The Republican Majority Leader of the U.S. Senate, Mitch McConnell, and the Republican Chairman of the Senate Judiciary Committee, Charles Grassley, both insist that a nominee to the U.S. Supreme Court should not be approved in a presidential election year and they insist instead that the nation wait until the next President is elected, about nine months from now.
Nonsense!
Both Majority Leader McConnell and Chairman Grassley approved and voted for President Ronald Reagan’s Supreme Court nominee, Circuit Judge Anthony Kennedy, in a presidential election year, 1988, when President Reagan was a “lame duck.” (You may want to listen to what Chairman Grassley said in 1988 at Judge Kennedy’s confirmation hearings – http://www.c-span.org/video/?c4580671/grassley-supports-kennedy).
The vagaries of when a presidential nomination may occur has no bearing on what the constitution requires.
Especially when there have been 13 other Justices approved in presidential election years in our nation’s still young history including Justices Oliver Ellsworth (1796), Samuel Chase (1796), William Johnson (1804), Philip Barbour (1836), Roger Taney (1836), Melville Fuller (1888), George Shiras (1892), Mahlon Pitney (1912), John Clarke (1916), Louis Brandeis (1916), Benjamin Cardoza (1932), and Frank Murphy (1940).
The Senate’s refusal to meet its constitutional obligation has allowed us to see how the independence and function of the Supreme Court shall be compromised.
The Supreme Court shall find itself evenly divided on a matter, 4-4, and thus set no national precedent, as was the case with a decision involving the Equal Credit Opportunity Act, and what may likely happen in another case pending involving the Affordable Care Act.
Consider the “original intent” of the framers of the Constitution in 1787. They provided for “one Supreme Court” in Article III, Section 1, and Congress only held sway over inferior courts such as they may ordain and establish, as stated in Article I, Section 1. This construct was “intended” to guarantee the independence of the Supreme Court from other inferior courts and from the Congress and the President.
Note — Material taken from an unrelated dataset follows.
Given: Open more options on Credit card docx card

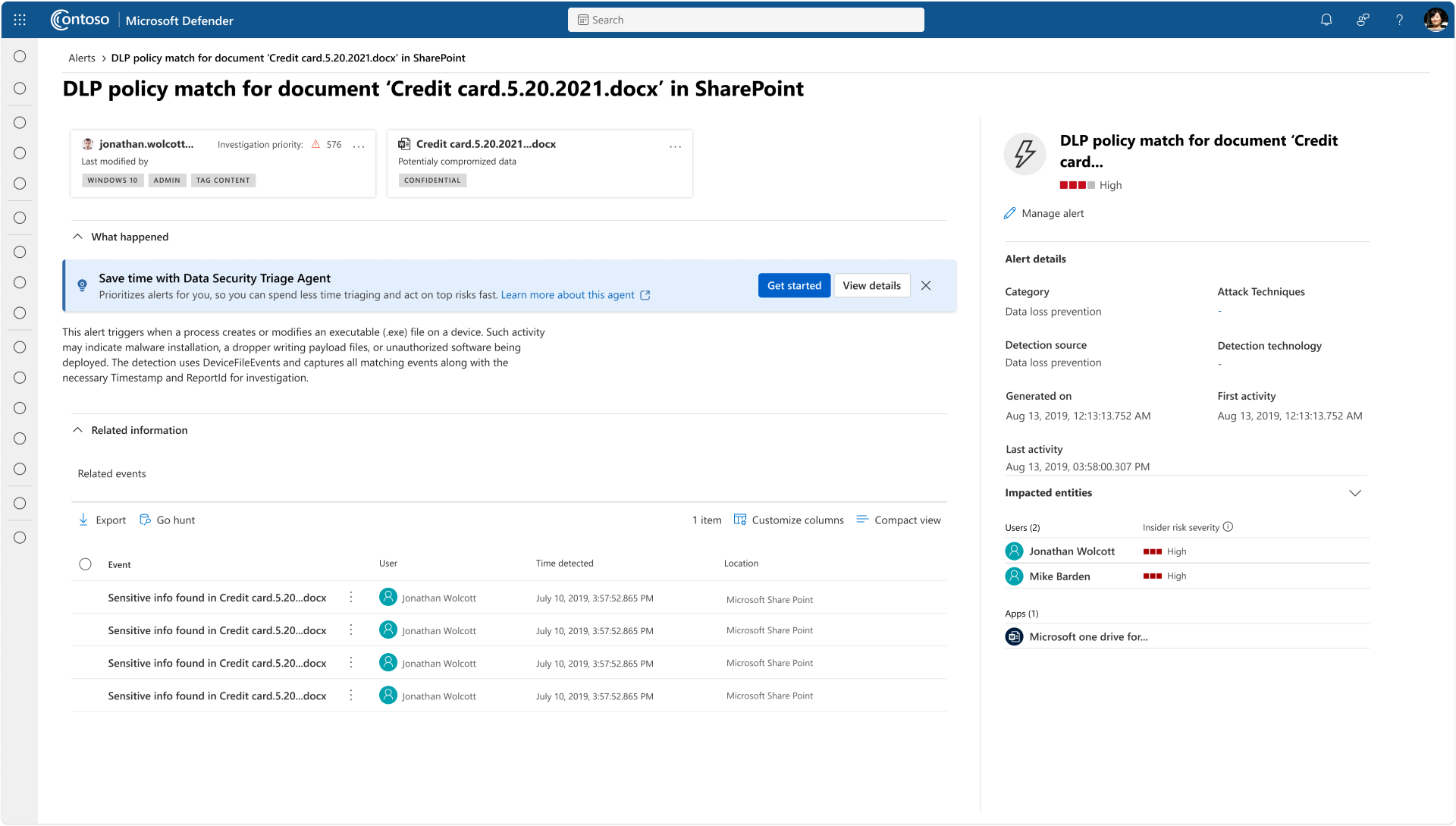Looking at the screenshot, I should pyautogui.click(x=675, y=146).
The President’s power to appoint with the advice and consent of the Senate to the Supreme Court is found in Article II, Section 2, clause 2. Article VI, clause 3, states, with crystal clarity, that “the senators …shall be bound by oath or affirmation to support this Constitution.”
If these Senate leaders truly were honest, they’d admit there’s no “exception” or “precondition” in the Constitution that limits the president’s authority to nominate or that relieves the Senate’s constitutional obligation to advise and consent.
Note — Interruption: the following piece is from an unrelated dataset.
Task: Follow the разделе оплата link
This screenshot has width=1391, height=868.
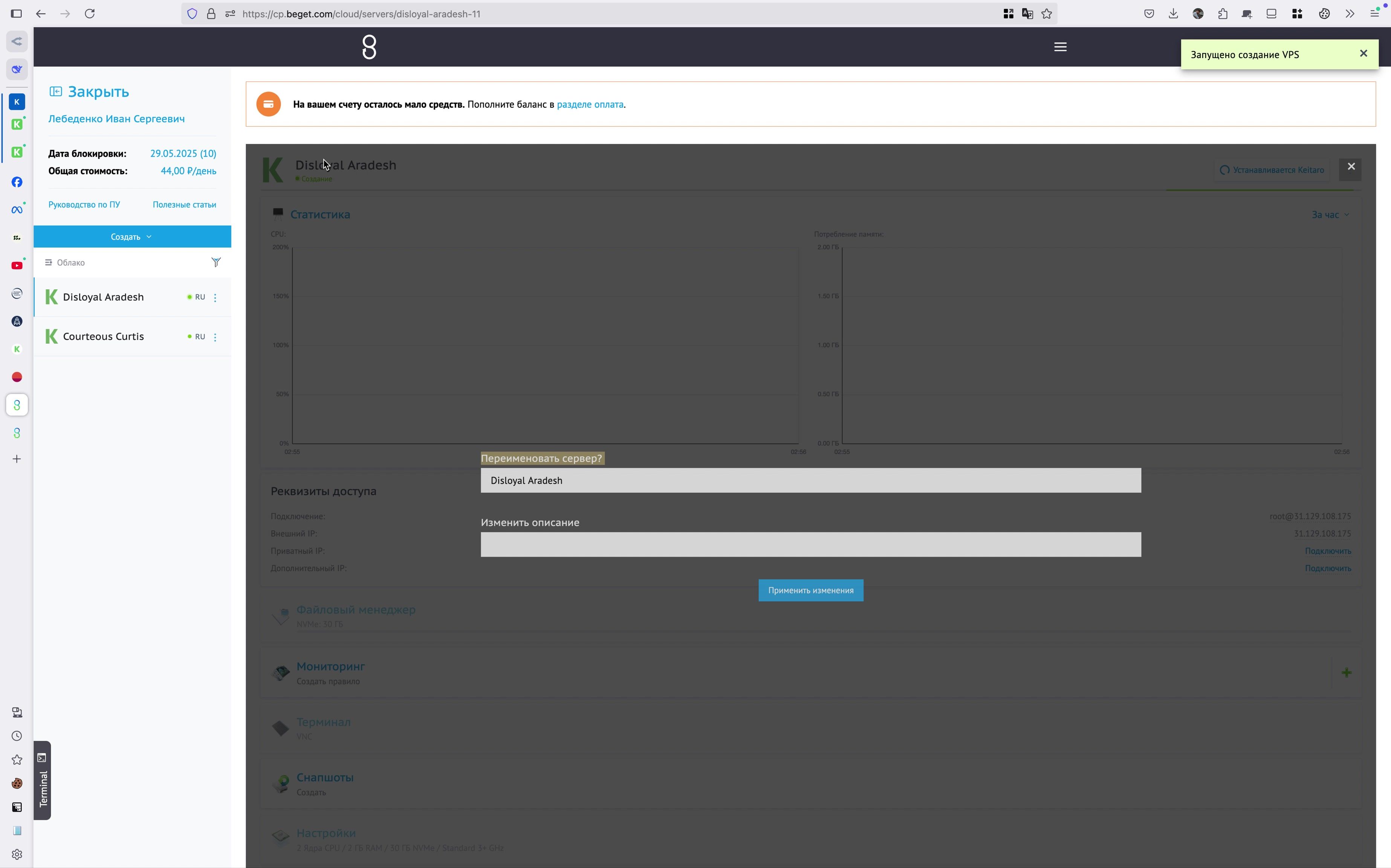Action: tap(590, 104)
The Senate, however, flatly refused to act before there was even a nominee. Sure we have one now, Judge Merrik Garland, but even before the President identified this worthy nominee, the Senate leadership said it would approve no one.
They would not advise nor consent, no matter how impressive the nominee’s credentials or fair or just his disposition.
Alexander Hamilton wrote that a nominee should be rejected only for “special and strong reasons.”
Chief Justice John Marshall was of the view that the Constitution is “a superior, paramount law, unchangeable by ordinary means or it is on a level with ordinary legislative acts.” Otherwise, he wrote, that “written constitutions [would be] absurd attempts, on the part of the people, to limit a power of its own nature illimitable.”
Justice Marshall rejected the notion that a constitution could be “absurd” and insisted, ours was “a government of laws not of men.”
It is time that the Senate replaced the arbitrary dictates of several men with our nation’s superior and preeminent law, the U.S. Constitution.
[John P. Flannery, a former federal prosecutor, having also served as the pro se law clerk for the 2nd Circuit federal appellate court, and as Special Counsel to the U.S. Senate and U.S. House Judiciary Committees.]